[CHAPTER XXX]
1891
GO TO SWITZERLAND AS CONSUL GENERAL--AN OCEAN VOYAGE THEN AND NOW--A GLIMPSE OF BURNS’ HOME--THE HIGHEST CITY IN EUROPE--A NOVEL REPUBLIC--LIFE IN THE HIGHER ALPS--HEADQUARTERS FOR EMBROIDERY--PRINCESS SALM SALM--AN OPEN AIR PARLIAMENT--THE UPPER RHINE--AT HAMBURG--A SUMMER ON THE BALTIC--INTERVIEW WITH PRINCE BISMARCK.
In a few weeks I was again in Switzerland; this time away up among the Alps, for St. Gall is the highest city of any importance in the world.
The sea voyage had been uneventful. The only lion among the passengers on the “City of New York” was Henry M. Stanley. His wife, a distinguished looking English lady, was with him.

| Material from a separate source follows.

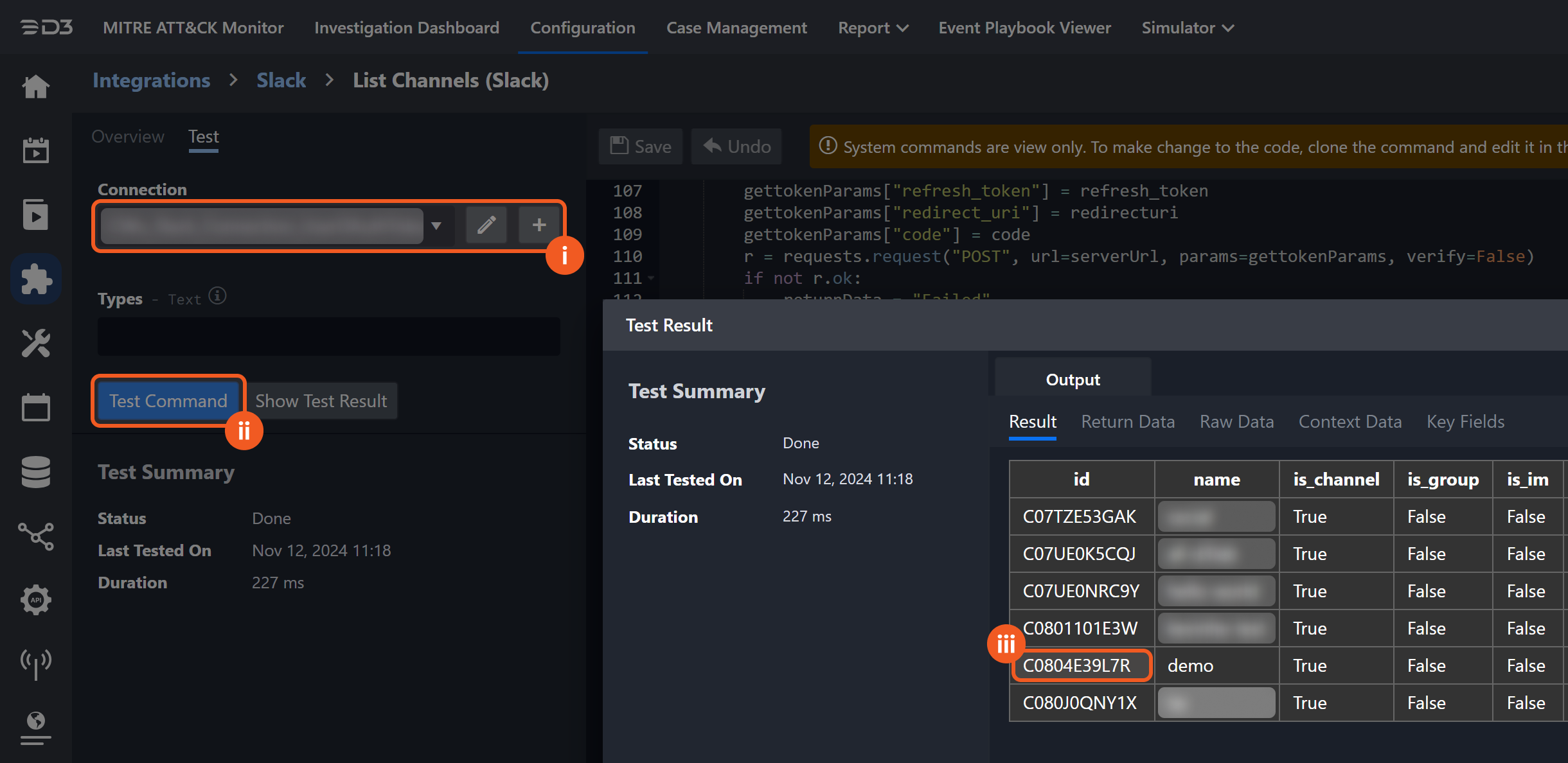Screen dimensions: 1568x763
Task: Open the Simulator dropdown menu
Action: 1187,28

April 10, 1891.--This is my fourteenth sea voyage on the Atlantic. What changes in ships since 1869! First-class steamers of that time are now all off on second-class lines to South America; or else they are at the bottom of the sea. Three that I crossed on have since gone down--“City of London,” “Anglia,” “Deutschland.”

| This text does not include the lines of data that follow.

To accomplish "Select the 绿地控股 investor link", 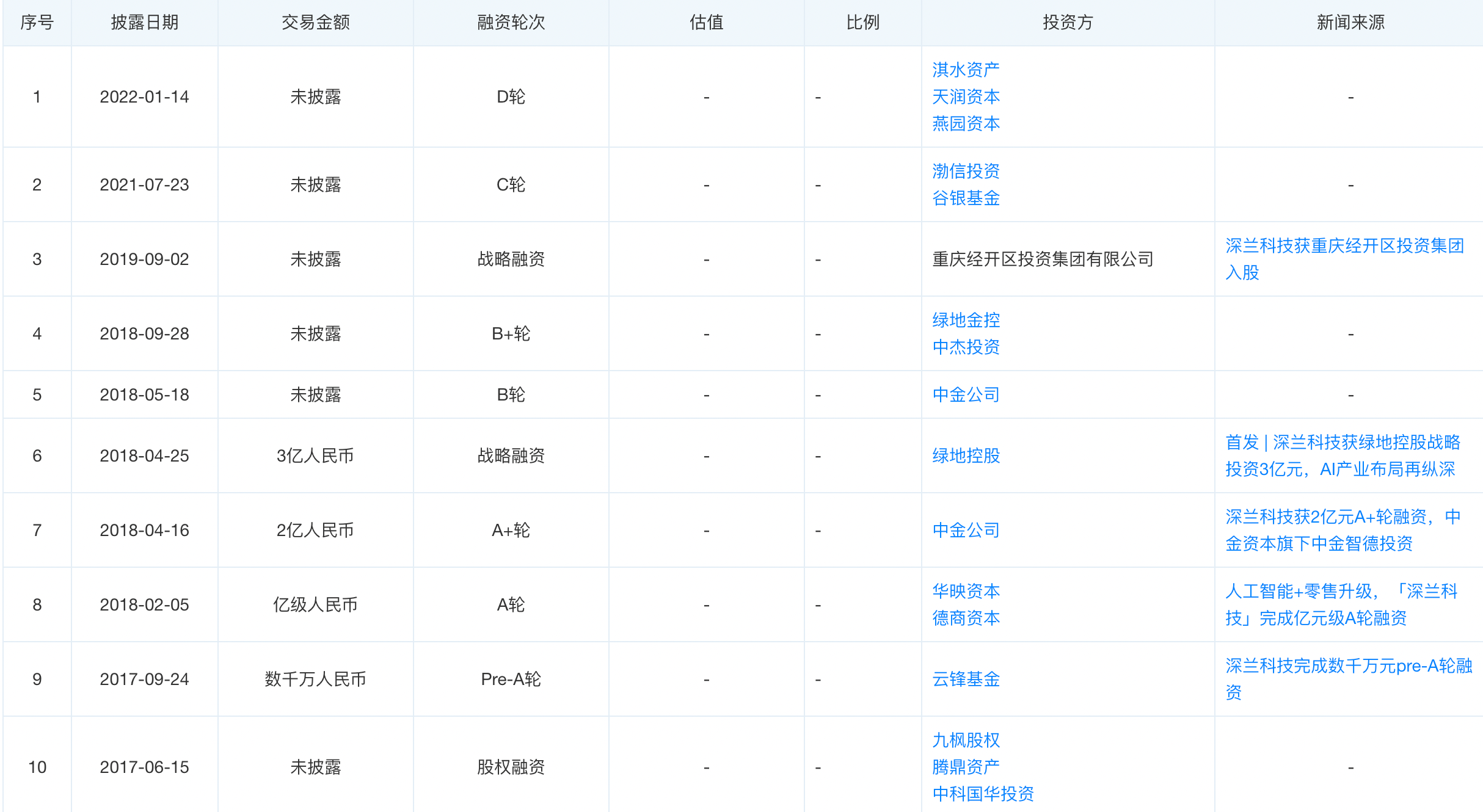I will point(965,456).
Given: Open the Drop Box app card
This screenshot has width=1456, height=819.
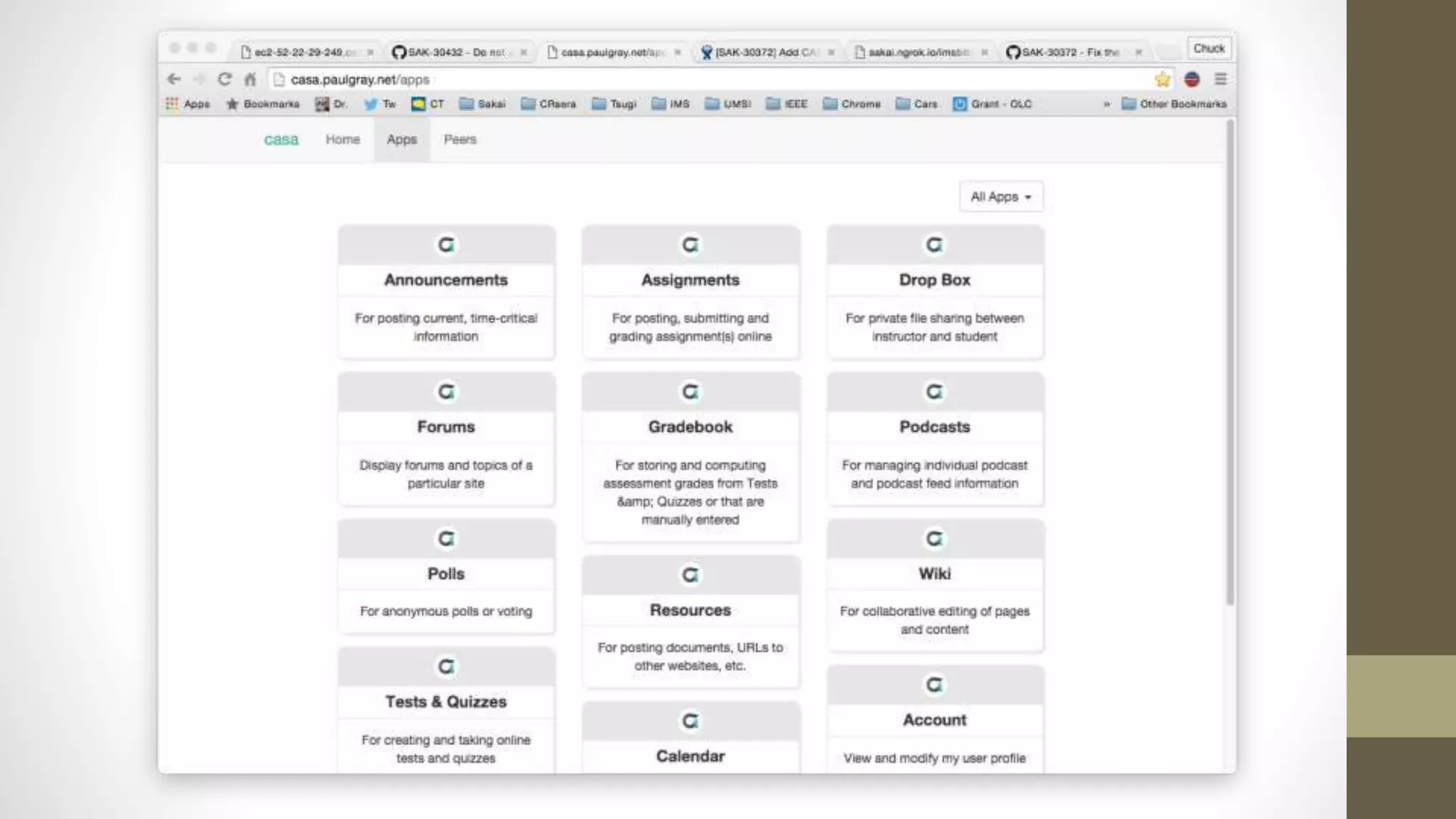Looking at the screenshot, I should point(934,280).
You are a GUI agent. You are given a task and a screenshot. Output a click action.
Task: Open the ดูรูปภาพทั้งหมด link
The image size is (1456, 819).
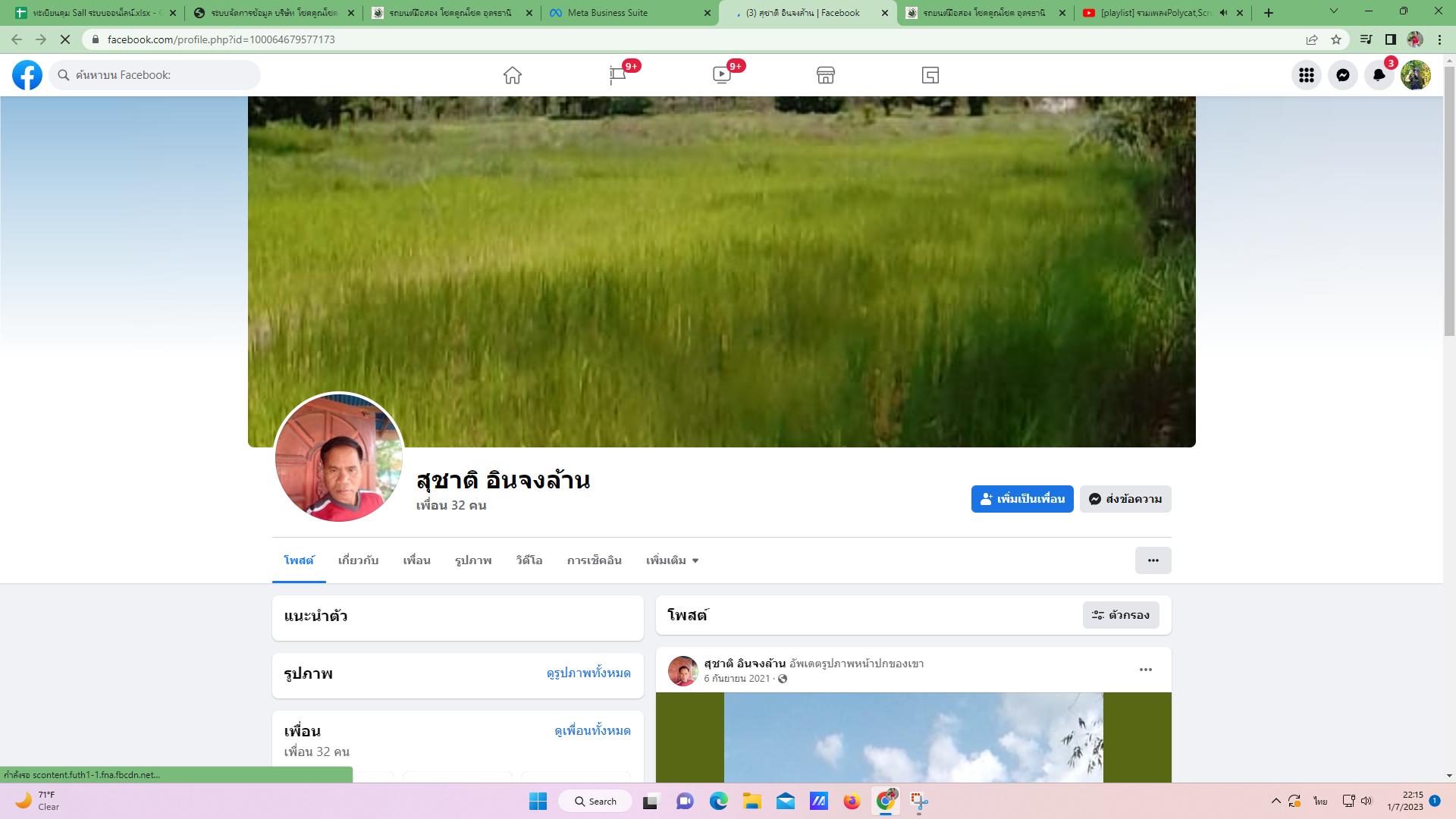coord(588,673)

Yet aside from the added speed, the changes in ocean ships are not so favorable as we try to think them. True, the vessels are more palatial, but one can be just as seasick on a floating palace as on board a schooner. Besides, speed and a palace are poor recompense for the crowds that pack a modern ocean greyhound. Twenty years ago everybody knew everybody on shipboard, and many of the ship acquaintances became friends for life. Then, too, few of one’s fellow passengers had ever been to Europe. There was all the joy of expectation that made the little crowd happy. Those who fly often across the Atlantic have small pleasure compared with the delight of those who long ago saw land for the first time after a long voyage.

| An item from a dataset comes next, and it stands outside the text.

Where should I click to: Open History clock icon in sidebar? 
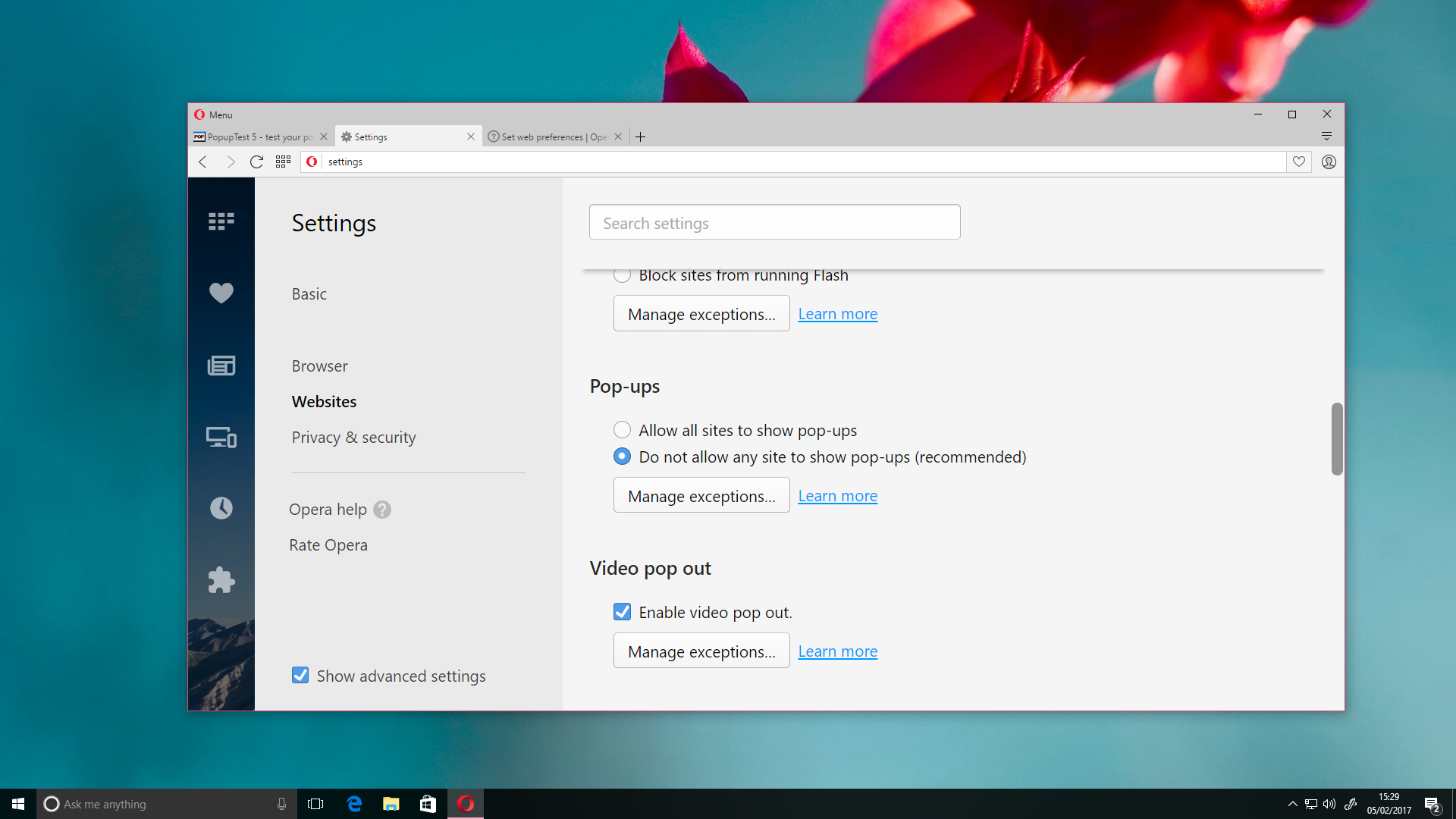pyautogui.click(x=221, y=508)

The crowds, the blasé character of half the passengers, have robbed a sea voyage of most of its delights.
April 20.--We came straight from Liverpool to Scotland, and staid a week in Ayrshire at the old home of my wife’s father. “Clerkland,” their old farm place, is there as good as it was centuries since, when presented by Mary Queen of Scots to Mary Livingstone, one of her maids of honor. It seems strange to read in the town register the name of every owner of the Gilmour home for three or four hundred years down to the present time. We do things differently in America, where we hardly know where our own fathers were born.
The old-fashioned graveyard back of the kirk at Stewarton, with its big brown granite slabs, confirms the town register. They are all there, save an occasional one who wandered beyond the sea and died among strangers. A pretty memorial window in the same kirk tells of John Gilmour, my wife’s uncle, a young poet, called the Kirk White of Ayrshire, who took all the Glasgow University prizes, won fame, and died at nineteen.
We went to every spot near Ayr, made illustrious by the name of Burns--Bonny Doon, Kilmarnock, Ellisland, everywhere, and held in our hands the very Bible the poet gave to Highland Mary as they bade farewell forever, standing with hands clasped across a little brook.